Tutte le comunicazioni tra il partecipante e il provider UK NEQAS di Sheffield sono effettuate in lingua inglese.
Il Programma è diretto a diverse tipologie di partecipanti:
• Laboratori Clinici di primo e secondo livello
• Laboratori Accademici e di Ricerca
• Produttori e venditori di sistemi diagnostici in vitro (IVD)
• Laboratori Farmaceutici
Cadenza degli esercizi: un preparato cellulare liofilizzato (da linea cellulare o da materiale proveniente da pazienti) o un campione di DNA in Tris-EDTA, viene inviato due volte all’anno. Ogni campione è accompagnato da un breve scenario clinico, per guidare l’allestimento del pannello e l’analisi bioinformatica.
Ai partecipanti viene chiesto di analizzare il campione con il proprio pannello in-house e di riportare ogni variante clinicamente significativa riguardante elementi intragenici e/o regolatori, come sostituzioni nucleotidiche, micro-inserzioni, micro-delezioni o eventi di duplicazione, assieme a dettagli sulla metodologia utilizzata. Non è richiesto di riportare risultati relativi a grandi variazioni dell’architettura genomica o a cambiamenti maggiori del numero di copie >50kb. Le istruzioni per la conservazione, ricostituzione e uso dei campioni sono riportate nei fogli di accompagnamento.

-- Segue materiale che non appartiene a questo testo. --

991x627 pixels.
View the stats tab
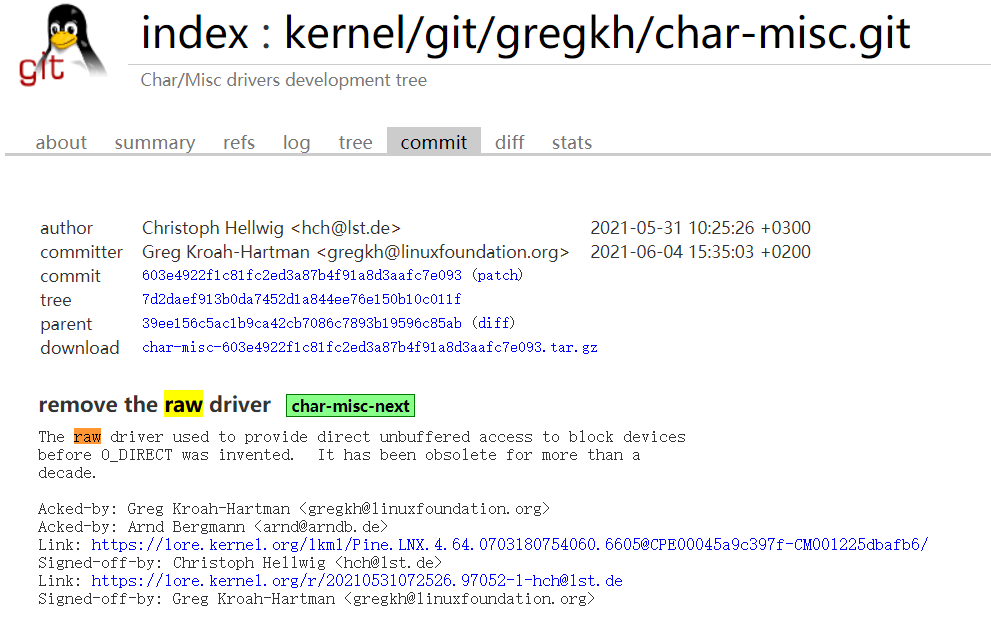(571, 142)
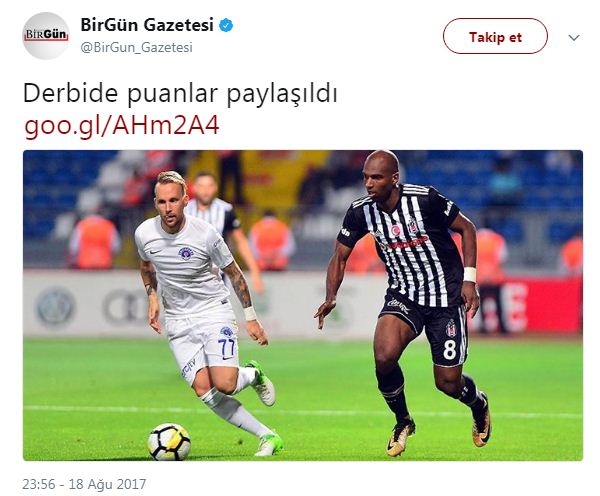Click the tweet text Derbide puanlar paylaşıldı
Screen dimensions: 600x496
[x=180, y=94]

Aggiornamenti previsti per il 2026 e per il futuro: un esercizio all’anno sarà dedicato a riassumere le varianti identificate dai partecipanti, con analisi degli aspetti metodologici e della nomenclatura utilizzata. In altri esercizi potrà essere incluso materiale educazionale relativo allo studio delle modalità di interpretazione e classificazione delle varianti riscontrate. UK NEQAS LI pubblicherà dei report ad interim per mostrare l’analisi preliminare dei risultati, seguiti da documenti aggiuntivi con informazioni che saranno utili ai fini educazionali. Ci rendiamo conto che la buona pratica di laboratorio nell’analisi e nell’interpretazione clinica di grandi pannelli genici è un settore ancora giovane e in continua evoluzione. Si consiglia di riferirsi a questo articolo per utilizzare la nomenclatura standard da impiegare nella classificazione delle varianti: Li M.M. et al. Standards and Guidelines for the interpretation and reporting of sequence variants in cancer. J Mol Diagn 2017 Jan; 19(1), 4-23.
Riferimenti:
Khoury, J.D., Solary, E., Abla, O. et al. The 5th edition of the World Health Organization Classification of Haematolymphoid Tumours: Myeloid and Histiocytic/Dendritic Neoplasms. Leukemia 36, 1703–1719 (2022).
Arber, D.A. et al. International Consensus Classification of Myeloid Neoplasms and Acute Leukemias: integrating morphologic, clinical, and genomic data. Blood 140, 1200-1228 (2022).